Morongate

It might be my hyper sensitivity but it seems to me that online attempts to smear people who challenge the right is increasing, both here and in the United States.

The latest example involves the sterling efforts of Jacob Wohl.  Dumbing it right down, which seems appropriate, he did the following:

  1. Set up a bogus website under the name of Surefire Intelligence.
  2. Used his email address as a contact point for the URL.
  3. Used his mum’s cellphone as a contact point for the URL (how sweet).
  4. Headshots of Surefire’s purported employees actually belonged to celebrities including Israeli model Bar Refaeli and Austrian actor Christoph Waltz.  The managing partner, Matthew Cohen, looked awfully like Wohl himself.
  5. Surefire then attempted to bribe a woman to falsely accuse Robert Mueller of sexual misconduct.
  6. Wohl tried to shop around the media a story that Mueller had engaged in sexual misconduct that was posted by the bogus website.
  7. The date of the alleged incident Mueller was in a different city.  With an FBI detail in tow.
  8. Surefire ran the story.
  9. Wohl posted the story on another website he writes for.
  10. He eventually admitted that he was behind the website and had lied earlier because his investigation was “still in flux”.  Flux me.

Thankfully his attempt was that inept the Internet rumbled him early on.  Twitter had a field day and created the hashtag #morongate.  To get a full sense of the absurdity of what happened I recommend that you have a read of associated tweets.

And we all had a good laugh.

The problem is though that this sort of stuff happens all the time.

But the operatives tend to be not so stupid.

Tina Nguyen at Vanity Fair has this perceptive description of what happened and what normally happens.

The Wohl affair, apart from being a diverting spectacle, illuminates several truisms about the far-right media landscape, the opportunists that populate it, and the ways in which MAGA fever dreams take on a life of their own. “The more I read about this Mueller Rape Case business, the more convinced I am that this is a Democrat dirty trick to pull a ‘reverse Kavanaugh,’ trying to impugn Republicans for ‘paying women to make up false rape claims against Mueller,’” theorized pro-Trump radio host Bill Mitchell on Tuesday night. “Just more BS from team DNC.” Forums trafficking in QAnon conspiracy theories were similarly convinced that Wohl was a Deep State mole.

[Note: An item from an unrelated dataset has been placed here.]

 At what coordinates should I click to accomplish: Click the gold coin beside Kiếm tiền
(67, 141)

Wohl himself doubled down, denied having anything to do with Surefire, and defiantly tweeted a photo of himself smoking a tiny cigar. By Wednesday, he was claiming to be the victim of some sort of mainstream-media cabal, and suggested that Mueller’s office was planting false flags to discredit his work. (He also re-tweeted a Burkman statement calling the “Lorraine” story “a hoax designed to distract the nation from my press conference on Thursday, which is where all eyes need to be.”)

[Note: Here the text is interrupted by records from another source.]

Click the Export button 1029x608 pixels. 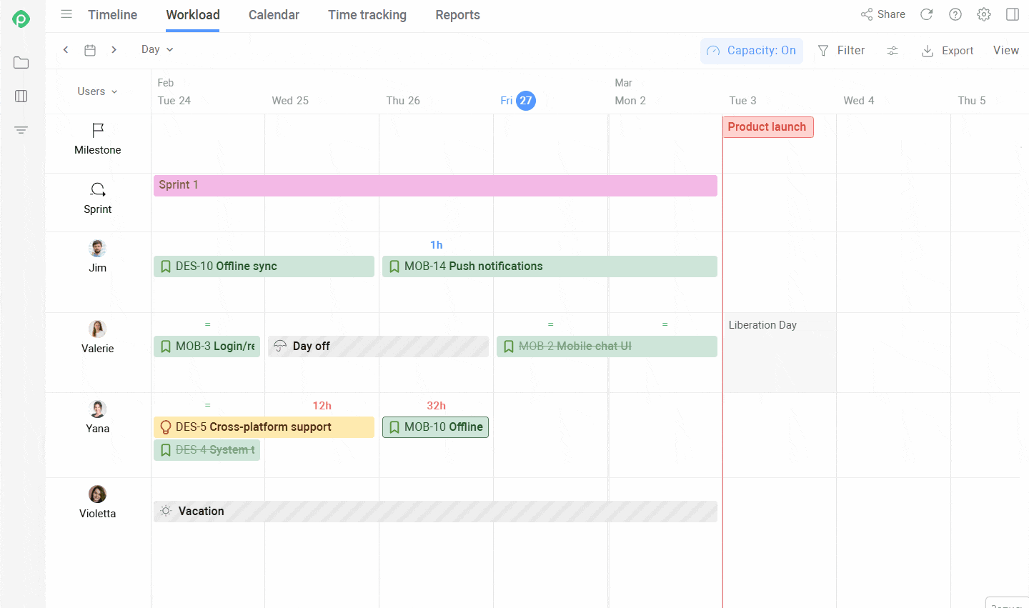[x=948, y=51]
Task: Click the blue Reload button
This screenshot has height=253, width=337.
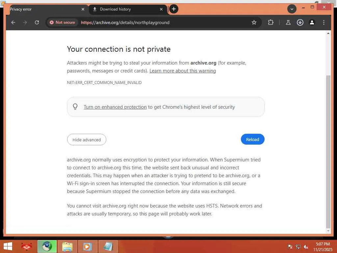Action: 252,139
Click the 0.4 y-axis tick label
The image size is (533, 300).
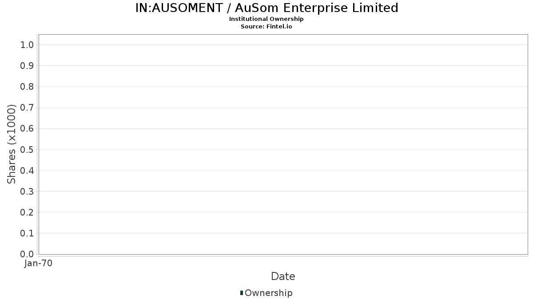[x=27, y=170]
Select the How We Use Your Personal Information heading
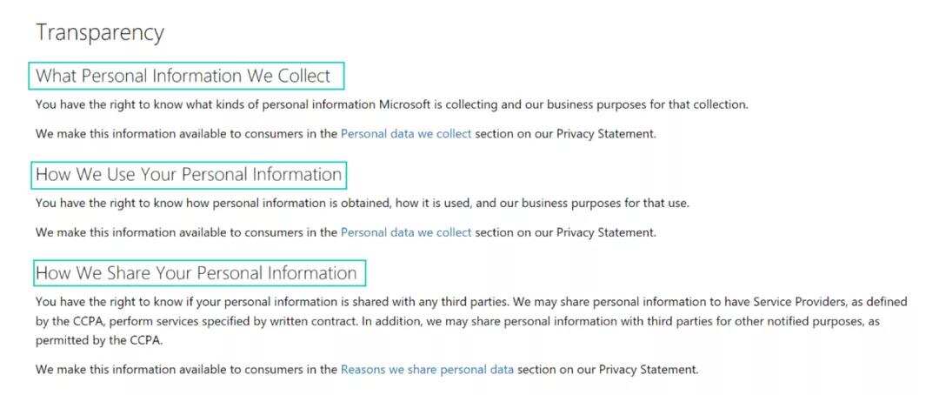Image resolution: width=939 pixels, height=395 pixels. coord(189,175)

And so we get all these stories spreading below the MSM surface but they tend to not be as spectacularly bad as this particular incident.  And there are local versions.  Like the allegation that Clarke Gayford was being investigated for  offences which circulated earlier this year.

The allegations caused the police to release this statement:

While in general we do not respond to enquiries which seek to confirm if individuals are under police investigation, on this occasion we can say that Mr Gayford is not and has not been the subject of any police inquiry, nor has he been charged in relation to any matter.”

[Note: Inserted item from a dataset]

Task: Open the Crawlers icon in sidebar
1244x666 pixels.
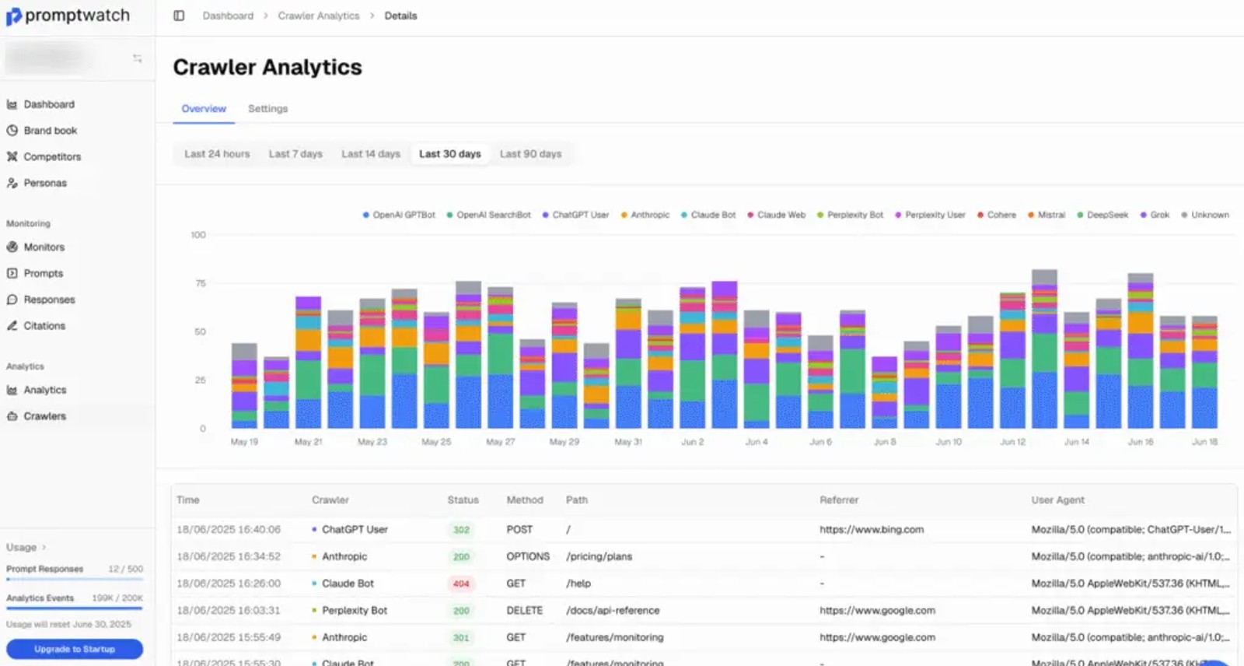Action: 12,416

And the nature of the attacks was described in this passage:

Media commentator and Public Address blogger Russell Brown said the comments appeared to be driven by a “troll pack” of users who were pushing the false rumour on the social media platform.

Dirty Politics author Nicky Hager said when contacted that there were people who used social media to leverage gossip and rumour to gain political advantage.

“They are trying to gain partisan advantage through damaging the Prime Minister by a campaign of innuendo.”

Hager said the aim was to steer the public’s political focus away from policy to personal issues which didn’t even need to be true.

“They are trying to find personal or moral things — true or untrue — to smear and marginalise the political figures. It’s never playing with a straight bat, never considering issues.

The only think that is predictable is that the attacks will occur again.

It is a shame really.

Politics should be a debate about the future, about policies, about how we want things to be.

It should not be a battle of who can tell the most outrageous lie.  And get away with it.